The venerable LTI TX London black cab will soon be a relic of a bygone era -- if Nissan gets its way. The Japanese automaker has developed its own hackney carriage, based on its NV200 van, which it says is cheaper, more efficient, and more comfortable than the iconic TX taxis that fill London's streets.
The NV200 London Taxi features a host of tweaks designed to help it conform to the stiff regulations outlined in the TfL London Taxi conditions of fitness. It features a much wider front track, with flared wheel arches that give it a boy racer-aesthetic and, more crucially, a 25-foot turning circle to perform unlikely-looking u-turns.
The size of the thing allows plenty of space for passengers and cargo. Its side doors slide open for easy entry and exit, there's access for wheelchair users and headroom is generous -- enough for a gentleman wearing a tophat, no less. There are even a couple of luxury features including a full-length glass ceiling that affords a fabulous view of the raindrops cascading from the heavens above London and there's a USB port to help charge your mobile phone.

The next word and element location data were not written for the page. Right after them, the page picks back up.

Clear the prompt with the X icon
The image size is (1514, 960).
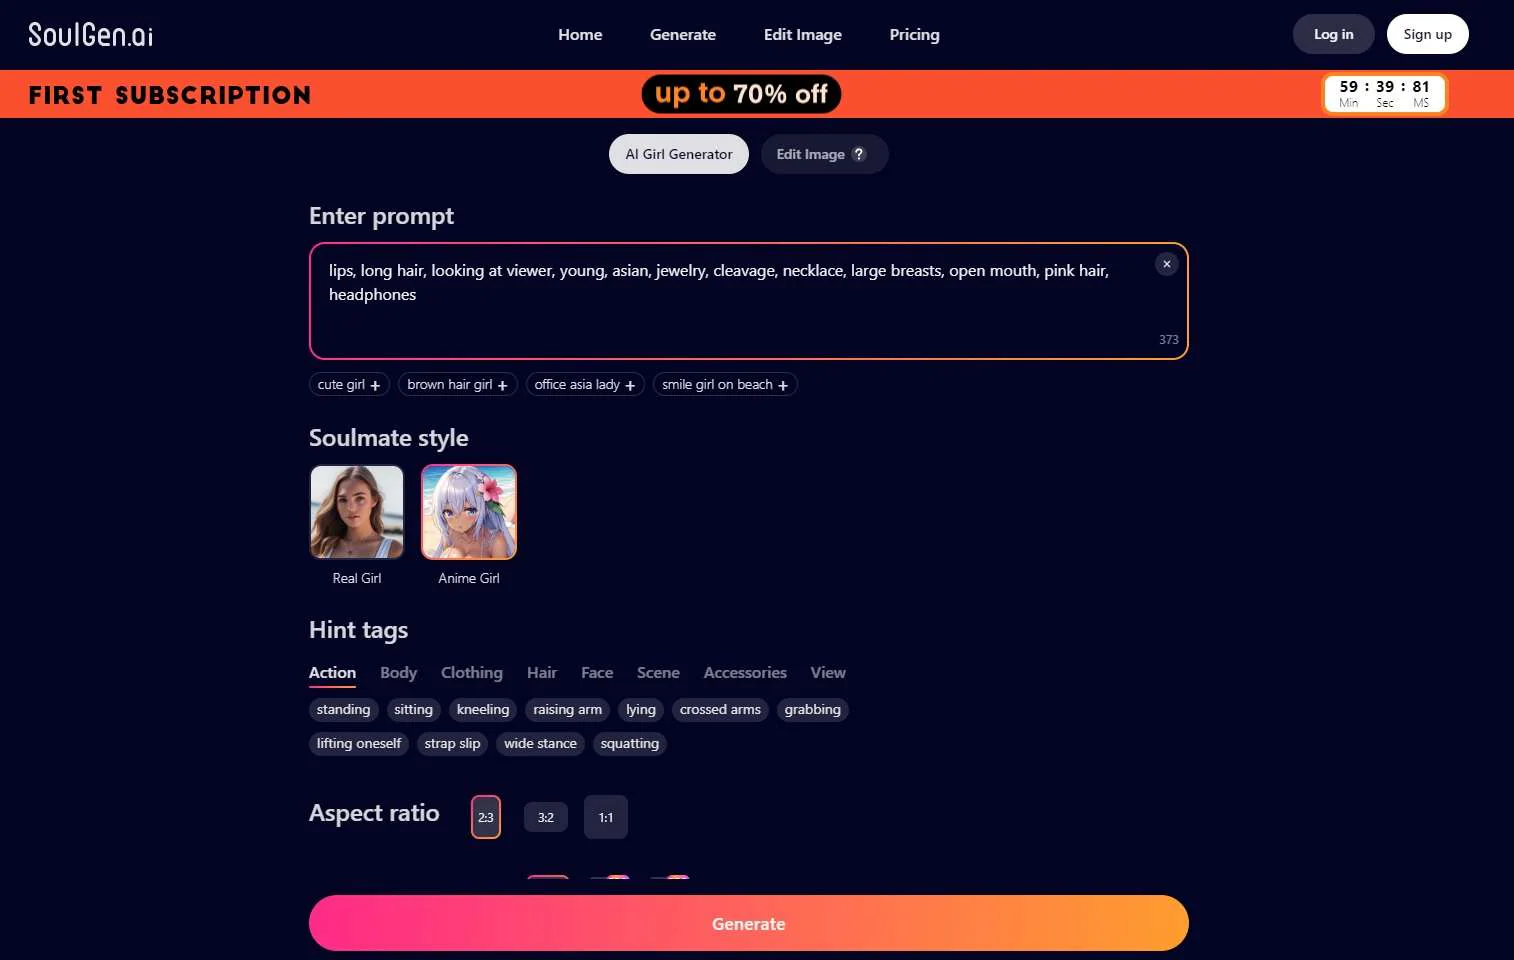coord(1166,264)
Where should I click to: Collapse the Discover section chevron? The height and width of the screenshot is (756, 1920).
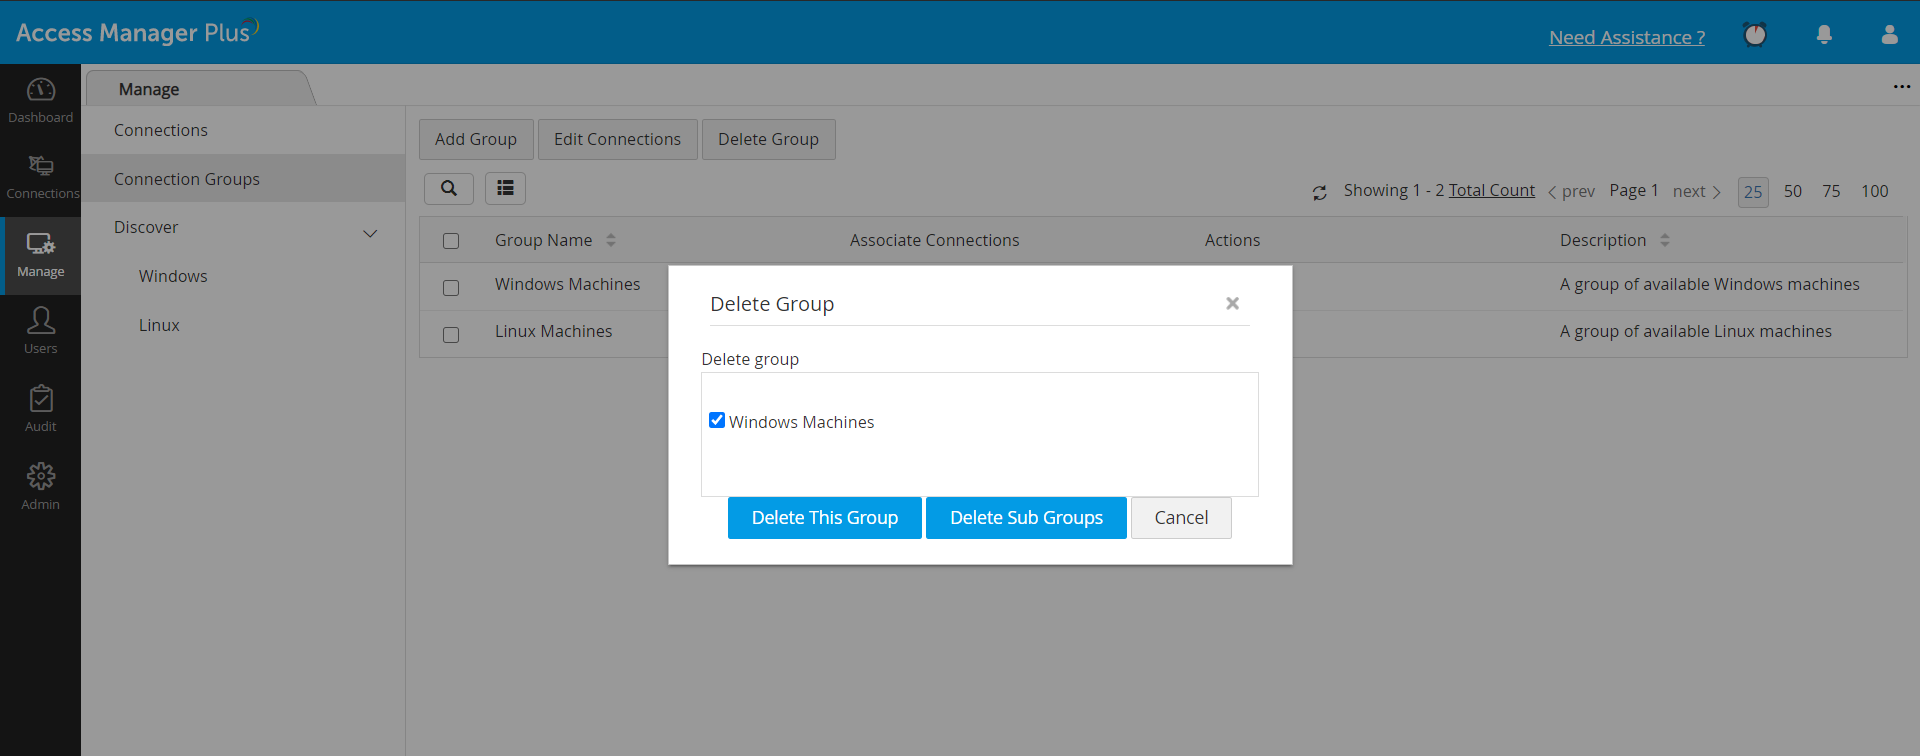(x=370, y=234)
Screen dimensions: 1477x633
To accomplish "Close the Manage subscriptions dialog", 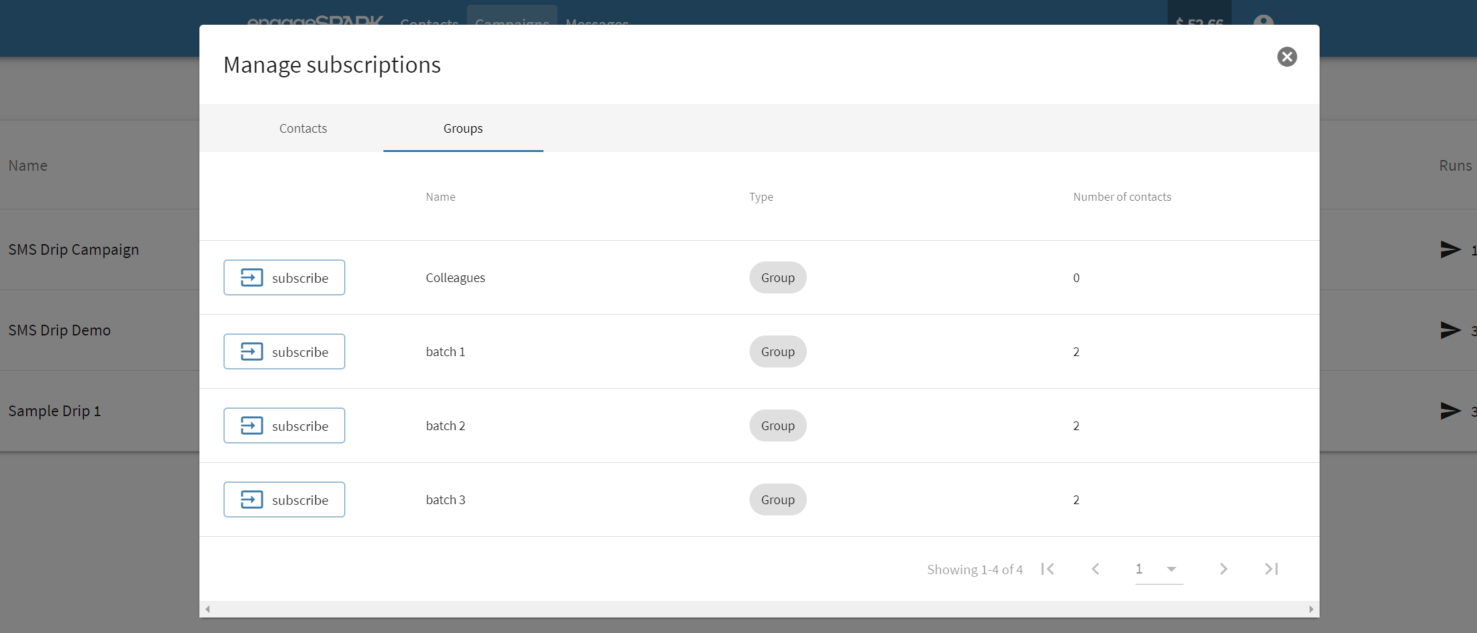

Luggage space at the rear is quite small by default, but the rear seats can slide forward to free up more space in the boot. The front passenger seat has also been dumped to provide more luggage space.
Most significant perhaps is fact the Nissan NV200 London Taxi is said to be 50 per cent more efficient than current black cabs. Its 1.5-litre diesel engine returns 53.3mpg and emits only 139g/km of CO2. For reference the latest TX4 returns 36.2mpg while vomiting a massive 206 grammes of carbon dioxide every kilometre it's driven -- that's about the same as a Porsche 911.
Indeed, Nissan is quick to claim that if every one of London's licensed black cabs were replaced by an NV200 tomorrow, there would be a CO2 reduction in London of over 37,000 metric tonnes per year -- the equivalent of planting 10,000 acres of trees (twice the size of the London congestion charge zone) every year.
On paper then, the NV200 London Taxi has an awful lot going for it. It might not be the prettiest thing we've seen, but LTI's TX4 isn't exactly beautiful either. It should be cheaper to buy (the standard NV200 is about a third the price of a TX4) could save taxi drivers hundreds of pounds in fuel every year and it is kinder to the environment. The only sticking point we can see is, ironically, the stick -- it currently uses a manual transmission so cabbies had better be prepared to exercise their clutch foot.
Expect to see them on the streets from September next year with an all-electric Nissan Leaf-based version set for a potential 2014 arrival.